DOCUMENTO
....

Il 12 novembre 2009, ci fu una riunione, venti giorni dopo la morte di Stefano Cucchi, che si svolse alla Cecchignola, convocata dall’allora comandante provinciale dei carabinieri di Roma per fare il punto sulla vicenda e in quella occasione si parlò anche del caso Marrazzo, scoppiato il 23 ottobre, per un’estorsione di cui fu vittima pochi mesi prima l’ex governatore e per la quale lo scorso novembre sono stati condannati quattro carabinieri. Emilio Bucceri, all’epoca comandante della stazione Appia (ma non in servizio in quel periodo) è stato sollecitato proprio su quella riunione in questo processo bis davanti alla I Corte d’assise del Tribunale di Roma.
«L’unica riunione alla quale ho partecipato fu un briefing indetto dall’allora comandante provinciale in una nostra caserma alla Cecchignola – ha detto Bucceri – c’erano il comandante provinciale e, scendendo la scala gerarchica, i comandanti di gruppo, quelli di compagnia e quelli delle stazioni. Da poco c’era stato anche l’accadimento Marrazzo, dove erano coinvolti dei carabinieri per una vicenda estorsiva e fu fatto riferimento dal generale Tomasone a questi due fatti e alla gestione del personale». Questa riunione si svolse una decina di giorni dopo quella nella sede del comando a Piazza San Lorenzo in Lucina alla quale però il maresciallo Bucceri non partecipò. Nel corso del suo esame, ha ricordato quanto gli disse il maresciallo Roberto Mandolini, suo vice e imputato in questo processo, poco dopo la morte di Cucchi: «Riferendosi alla Polizia penitenziaria, mi disse “glielo l’abbiamo consegnato che era sano…Ci vogliono tirare dentro”».
Una delle molle ad innescare i depistaggi sulla vicenda potrebbe essere stata proprio la concomitanza con i due scandali – Marrazzo e Cucchi – che coinvolsero la compagnia Trionfale e quella di Montesacro della Benemerita, il terrore per la loro risonanza mediatica e le ripercussioni sulle carriere di grandi e piccoli gradi.

....

DATI REGISTRATI

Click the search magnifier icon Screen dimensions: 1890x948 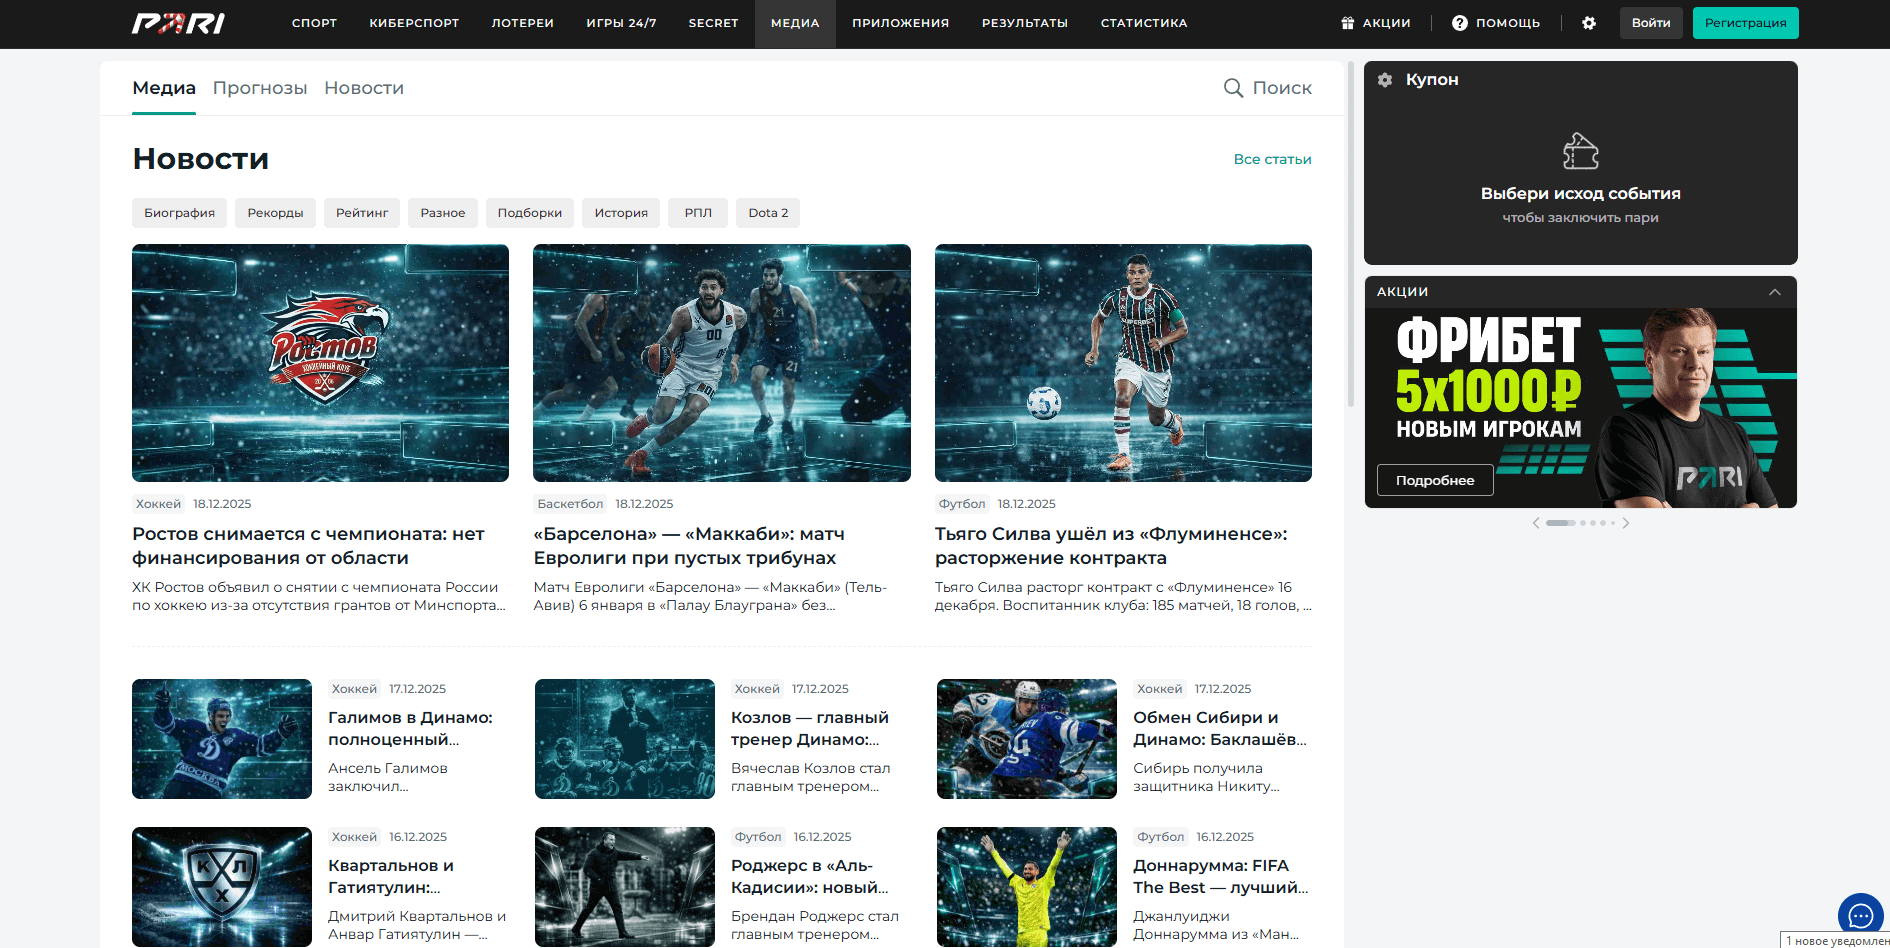(1233, 88)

....

AZIONI RICHIESTE
[1] Per favore, restituisci dal documento il tratto da "Il 12 novembre" fino a "Tribunale di Roma.".
[2] Stabilisci se le affermazioni seguenti concordano con il documento, rispondendo sì o no e citando le parole decisive: (a) Bucceri partecipò alla riunione nella sede di Piazza San Lorenzo in Lucina; (b) il caso Marrazzo scoppiò il 23 ottobre; (c) la riunione alla Cecchignola fu convocata dal comandante provinciale dei carabinieri di Roma.

SOLUZIONI IN ORDINE
[1]
Il 12 novembre 2009, ci fu una riunione, venti giorni dopo la morte di Stefano Cucchi, che si svolse alla Cecchignola, convocata dall’allora comandante provinciale dei carabinieri di Roma per fare il punto sulla vicenda e in quella occasione si parlò anche del caso Marrazzo, scoppiato il 23 ottobre, per un’estorsione di cui fu vittima pochi mesi prima l’ex governatore e per la quale lo scorso novembre sono stati condannati quattro carabinieri. Emilio Bucceri, all’epoca comandante della stazione Appia (ma non in servizio in quel periodo) è stato sollecitato proprio su quella riunione in questo processo bis davanti alla I Corte d’assise del Tribunale di Roma.

[2]
(a) No: "alla quale però il maresciallo Bucceri non partecipò".
(b) Sì: "scoppiato il 23 ottobre".
(c) Sì: "convocata dall’allora comandante provinciale dei carabinieri di Roma".